Nesse cenário, um coronel norte-americano estava no controle
de uma cidade vietnamita e tinha a missão de descobrir “o contrabando de
explosivos de plástico”. Dois atentados terroristas já haviam acontecido – no
saguão de um hotel e num cinema, causando dezenas de mortos, feridos e
mutilados – e a situação era tensa do ponto de vista militar. A cada atentado,
o Exército sentia o seu poder desprestigiado e diminuído.
Ocorre uma terceira explosão – agora num cabaré – e um
dos terroristas é pego e levado a interrogatório. O coronel tem conhecimento de
que há uma outra bomba prestes a explodir e designa um tenente a obter a informação.
O tenente é versado em psicologia e se propõe a interrogar o prisioneiro dentro
das regras da sua especialidade. Mas ele tem como auxiliar um sargento, adepto
de práticas violentas, e se estabelece uma disputa entre os dois. A bomba
explodirá em quatro horas e eles precisam ser rápidos. O prisioneiro é um mirrado
vietcongue de 19 anos, que se nega a dizer qualquer coisa.
O sargento tripudia dos métodos civilizados do tenente,
enquanto este se remói, cheio de escrúpulos, pois entende que não é com métodos
bárbaros que se enfrenta o inimigo. Mas, ao final, o tenente capitula e deixa o
sargento agir ao seu modo. A genitália do prisioneiro é martirizada e o rapaz
morre sem entregar a localização da bomba. A partir daí, o tenente passa a se
sentir um prisioneiro da sua decisão de torturar e tal sentimento o conduz a
uma situação alucinante, de loucura e morte. O sargento dá de ombros, considerando que dessa vez o seu método não funcionou, enquanto o coronel avalia que apenas
cumpriu o seu papel de militar.
Erico Veríssimo publicou este romance três anos após o
Golpe de 64, quando a tendência do regime político instalado no Brasil era de
crescente autoritarismo e a utilização da tortura já se fazia presente no
combate aos opositores, comunistas ou não. Outro quadro típico da Guerra Fria.

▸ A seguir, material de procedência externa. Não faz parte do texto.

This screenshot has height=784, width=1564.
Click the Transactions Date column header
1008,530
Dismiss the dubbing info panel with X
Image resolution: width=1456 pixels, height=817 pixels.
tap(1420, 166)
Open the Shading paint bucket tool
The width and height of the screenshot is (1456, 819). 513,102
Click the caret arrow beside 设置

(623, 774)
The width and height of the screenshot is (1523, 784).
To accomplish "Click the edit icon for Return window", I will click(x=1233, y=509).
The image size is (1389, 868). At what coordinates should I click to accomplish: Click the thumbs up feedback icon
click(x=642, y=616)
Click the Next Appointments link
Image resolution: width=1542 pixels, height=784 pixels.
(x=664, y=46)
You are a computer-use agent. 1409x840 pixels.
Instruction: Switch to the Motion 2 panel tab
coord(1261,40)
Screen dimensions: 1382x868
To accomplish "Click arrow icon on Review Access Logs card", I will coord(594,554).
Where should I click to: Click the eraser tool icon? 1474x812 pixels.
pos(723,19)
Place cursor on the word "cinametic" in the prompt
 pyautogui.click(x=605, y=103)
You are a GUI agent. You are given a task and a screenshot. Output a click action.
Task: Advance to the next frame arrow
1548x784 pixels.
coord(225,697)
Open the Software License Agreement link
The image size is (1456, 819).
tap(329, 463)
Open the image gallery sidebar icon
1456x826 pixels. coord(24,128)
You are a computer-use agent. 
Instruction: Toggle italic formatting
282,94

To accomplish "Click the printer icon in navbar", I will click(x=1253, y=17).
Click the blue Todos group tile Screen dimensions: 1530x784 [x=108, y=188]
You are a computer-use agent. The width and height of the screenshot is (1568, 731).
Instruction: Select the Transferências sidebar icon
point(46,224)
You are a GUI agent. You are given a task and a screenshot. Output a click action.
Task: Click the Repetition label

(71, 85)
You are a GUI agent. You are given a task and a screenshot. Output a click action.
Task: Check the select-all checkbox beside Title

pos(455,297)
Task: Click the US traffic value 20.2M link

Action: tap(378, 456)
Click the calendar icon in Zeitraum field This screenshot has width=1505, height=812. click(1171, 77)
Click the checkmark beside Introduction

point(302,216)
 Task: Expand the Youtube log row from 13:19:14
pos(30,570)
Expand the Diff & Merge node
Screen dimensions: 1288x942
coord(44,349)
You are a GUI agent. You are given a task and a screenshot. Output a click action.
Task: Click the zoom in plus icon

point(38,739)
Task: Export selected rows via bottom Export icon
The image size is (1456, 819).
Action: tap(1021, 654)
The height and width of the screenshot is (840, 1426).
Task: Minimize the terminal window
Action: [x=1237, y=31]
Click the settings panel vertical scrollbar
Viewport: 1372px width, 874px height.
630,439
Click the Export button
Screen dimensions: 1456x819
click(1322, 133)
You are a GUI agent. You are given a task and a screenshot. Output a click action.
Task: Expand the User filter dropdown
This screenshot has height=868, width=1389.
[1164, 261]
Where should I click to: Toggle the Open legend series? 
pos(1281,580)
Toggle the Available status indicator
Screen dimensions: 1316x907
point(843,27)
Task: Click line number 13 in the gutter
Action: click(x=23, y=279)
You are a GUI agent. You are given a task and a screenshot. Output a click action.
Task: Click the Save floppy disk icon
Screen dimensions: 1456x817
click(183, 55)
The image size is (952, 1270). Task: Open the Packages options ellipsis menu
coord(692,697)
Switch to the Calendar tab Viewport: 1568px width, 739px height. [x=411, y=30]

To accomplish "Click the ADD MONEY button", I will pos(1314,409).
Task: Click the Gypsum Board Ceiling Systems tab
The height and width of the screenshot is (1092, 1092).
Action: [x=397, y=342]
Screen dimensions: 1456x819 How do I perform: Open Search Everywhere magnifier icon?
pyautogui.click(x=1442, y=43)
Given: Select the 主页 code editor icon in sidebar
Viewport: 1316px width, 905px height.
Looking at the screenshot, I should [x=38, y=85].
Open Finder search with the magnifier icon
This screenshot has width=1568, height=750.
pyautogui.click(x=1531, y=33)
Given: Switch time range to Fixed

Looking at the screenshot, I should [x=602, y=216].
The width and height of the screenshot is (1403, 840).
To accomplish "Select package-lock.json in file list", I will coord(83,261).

Um romance corajoso e contundente! Atual ainda hoje,
quando vemos a Comissão da Verdade e Justiça se movimentando para averiguar e
esclarecer as práticas violentas que caracterizaram o Regime Militar. Um
romance que elege como personagens centrais aqueles que torturavam nos porões
dos quartéis, delineando seus dramas, conflitos pessoais, e também seus dilemas
éticos – quando esses últimos aconteciam.